Thirty years after Canada helped shape global human rights and sustainability commitments at the 1995 World Summit for Social Development, the country is still repeating the same policy mistakes—now under far more urgent climate and social pressures, say two longtime advocates.

For Sheila Regehr, chair of the Basic Income Canada Network and a former Canadian negotiator at the Summit, the problem is rooted in an economic model that has barely shifted since the 1990s.

“The GDP problem is that what we don’t count, we don’t protect,” Regehr told The Energy Mix. “Unpaid work wasn’t counted. Environmental degradation wasn’t counted.

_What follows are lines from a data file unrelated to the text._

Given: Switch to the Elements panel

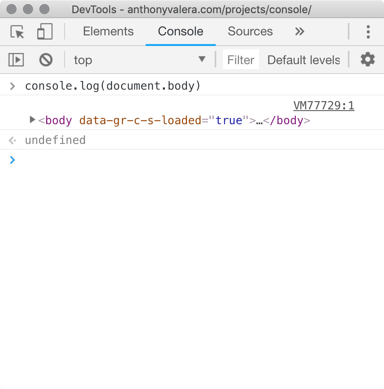Looking at the screenshot, I should (108, 31).
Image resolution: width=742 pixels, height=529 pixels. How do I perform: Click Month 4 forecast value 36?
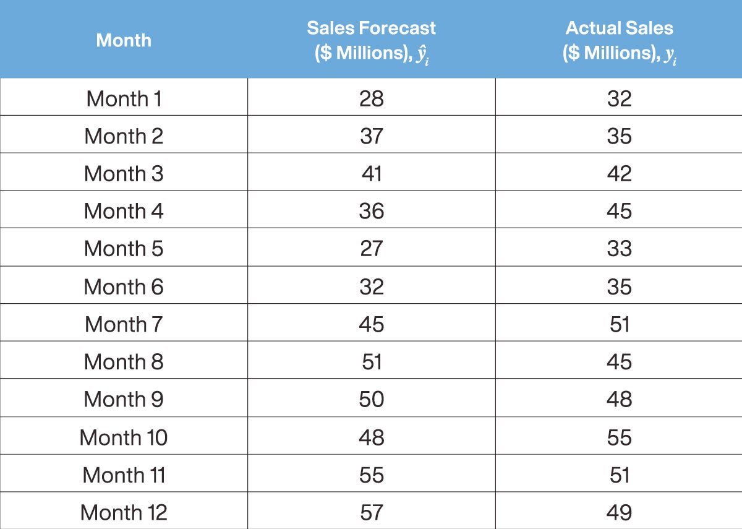371,211
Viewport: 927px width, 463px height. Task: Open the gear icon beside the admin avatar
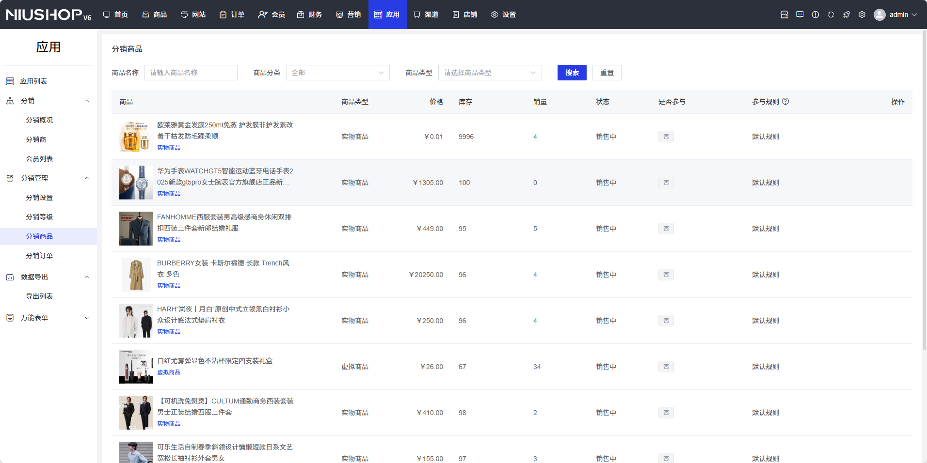[862, 15]
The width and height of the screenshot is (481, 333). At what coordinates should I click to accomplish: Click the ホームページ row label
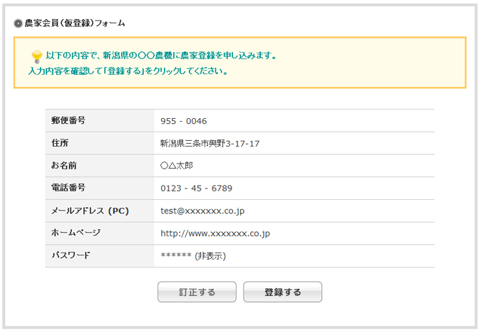pyautogui.click(x=76, y=233)
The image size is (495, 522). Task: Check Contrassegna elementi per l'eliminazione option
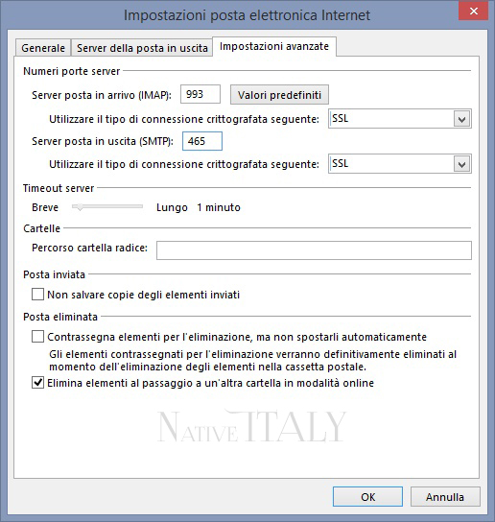(x=37, y=337)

That foundation is why we’re here now—and the planet is in jeopardy.”

[Sheila Regehr is a member of the Energy Mix Productions Board of Directors, and the Basic Income Canada Network is a lead partner in Energy Mix’s Green Resilience Project (GRP).]

Canada once led international efforts to measure unpaid work, but policy-makers never translated those insights into action. Instead, Regehr said governments have doubled down on tunnel-vision economic thinking that prioritizes profit and growth while ignoring the care work, community bonds, and environmental stewardship essential to resilience.